Hey guys Thank you so much for taking the time....

I will go on monday and pray all goes well i will leave a deposit and go pick him up in a month since it my birthday sept 1!!!!!!
do you guys think i could change his name?? at this age?? i will take pics of him and post them when i get a chance ok ......

aksm45


----------



## ilovemymaltese (Oct 9, 2008)

You can change the name at any age.
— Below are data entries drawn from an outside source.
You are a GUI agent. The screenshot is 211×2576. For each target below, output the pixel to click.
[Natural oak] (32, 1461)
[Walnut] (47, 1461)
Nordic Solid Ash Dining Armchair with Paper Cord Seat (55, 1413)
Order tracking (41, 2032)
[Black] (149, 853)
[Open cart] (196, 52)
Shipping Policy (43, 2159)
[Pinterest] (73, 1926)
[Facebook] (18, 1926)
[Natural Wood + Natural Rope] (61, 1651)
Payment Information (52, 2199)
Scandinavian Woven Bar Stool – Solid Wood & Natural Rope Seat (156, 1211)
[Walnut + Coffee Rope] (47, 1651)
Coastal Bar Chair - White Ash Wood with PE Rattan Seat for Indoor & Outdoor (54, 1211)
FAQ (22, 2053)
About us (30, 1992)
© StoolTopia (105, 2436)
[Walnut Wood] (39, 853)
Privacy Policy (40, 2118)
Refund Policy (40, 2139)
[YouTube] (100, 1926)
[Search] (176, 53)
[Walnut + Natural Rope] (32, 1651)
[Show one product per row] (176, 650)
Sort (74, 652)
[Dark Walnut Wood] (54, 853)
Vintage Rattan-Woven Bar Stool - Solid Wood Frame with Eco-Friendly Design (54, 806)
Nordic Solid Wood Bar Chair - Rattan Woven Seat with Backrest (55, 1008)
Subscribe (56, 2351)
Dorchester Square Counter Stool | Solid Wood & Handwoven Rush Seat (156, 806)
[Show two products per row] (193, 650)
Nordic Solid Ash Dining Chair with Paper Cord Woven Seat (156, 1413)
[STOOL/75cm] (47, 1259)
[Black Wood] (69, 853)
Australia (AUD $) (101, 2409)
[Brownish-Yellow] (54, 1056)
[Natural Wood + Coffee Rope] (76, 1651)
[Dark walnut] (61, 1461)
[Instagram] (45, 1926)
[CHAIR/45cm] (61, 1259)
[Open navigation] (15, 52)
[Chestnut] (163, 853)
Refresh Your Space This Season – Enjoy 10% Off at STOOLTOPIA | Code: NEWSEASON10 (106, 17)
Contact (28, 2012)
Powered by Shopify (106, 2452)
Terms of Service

And yes, post lots of pictures please!


----------



## maltlovereileen (Jan 19, 2009)

QUOTE (aksm45 @ Jul 25 2009, 07:51 AM) index.php?act=findpost&pid=809663


> hey guys first and foremost would like to say thank you to all that answered my questions you are great,
> 
> so i did some snooping on the breeders website yesterday and it states the dogs parents , the sire is from susie pham fletcher and susie has him on her website as one of her champions, and the darn is fom fraance nisjotial they have her on their website also as on of there champions,,and i saw the pedigrees of both parents , the dog has some good blood lines, what do you guys think ???some have asked why the dog has to be on the bigger size it is because i have two labs at home and have seen the seven pound maltese is pretty sturdy compared to the smaller ones , its just when i saw him i told her this is the dog i would love to have meaning in size and everything and now all of the sudden i have been offerd the dog ,too good to be true im scared i have not been so lucky in life ....
> 
> ...



Honestly, a maltese is not a sturdy dog... and a 7 pound maltese is still very fragile. You know your dogs though, but I would be very nervous adding a small fragile dog like that to two large dogs (are they older/gentle or younger/more rambunctious)? But then the lab we had growing up was a big doofus and would even knock us kids over... yours are probably much better behaved


----------